What does it look like? If it
looks kinda like a comb
it’s something you use
for your surfboard called
a wax scraper or something
like that, a strange little blue
 thing with  a snaggle-toothed
space fish. You squeeze it into
your little one’s nose, then
you can suck out all the saline
and mucous with the little blue
thing, yeah there is a little thing
called sparkle it’s a little blue thing.
The little blue thing is actually
a mini flash light; the girls will use it
with their dolls. Clever little blue thing.
Yeah baby. Symmetry, red plates like
teeth, quartered heard, metallic purple,
ooh that little blue thing, like a credit card,
and the blue lady. I WANT A DUCK. I’ve got
a little blue thing, and my favicon is the same.

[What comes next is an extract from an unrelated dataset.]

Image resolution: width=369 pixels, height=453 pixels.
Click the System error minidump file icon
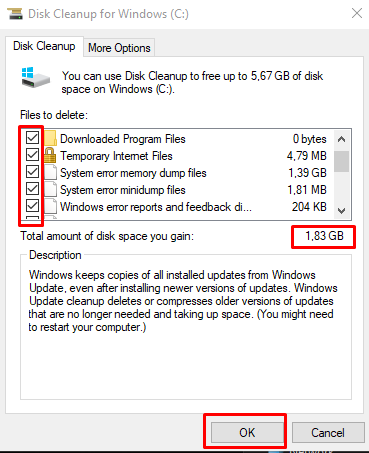50,189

I’ve no idea what this blue thing is. I know
sometimes you can’t see that itsy bitsy tiny
little blue thing above peoples heads.
Then there’s this weird, annoying little…
blue thing who also joins them (along with
his weird, pinkish, rabbit-horse type thing).
By the way, the little blue thing on my face
is a horse sticker and here’s a bigger horse
sticker on my boyfriend’s pocket. After that
you meet up with a little blue thing bent
on destroying all life….guilty spark!!!
The most time I spend is sticking
some kind of peanut-butter/jelly-
or-honey mixture in the little blue thing
(the little blue thing that you squeeze
water into your ear with). The little
 blue thing is so common that I saw it
my first time out. Today, I aimed
at the little blue thing placed at
the bottom of the urinal. My pretty
little blue thing. Deep inside of the
cuteness lies a dark evil, and that evil
is the little blue thing hovering over her
head. He was a little blue thing. Covered
in goo with beautiful black eyes.
I’ve no idea what this blue thing is.
If someone knows could you tell me.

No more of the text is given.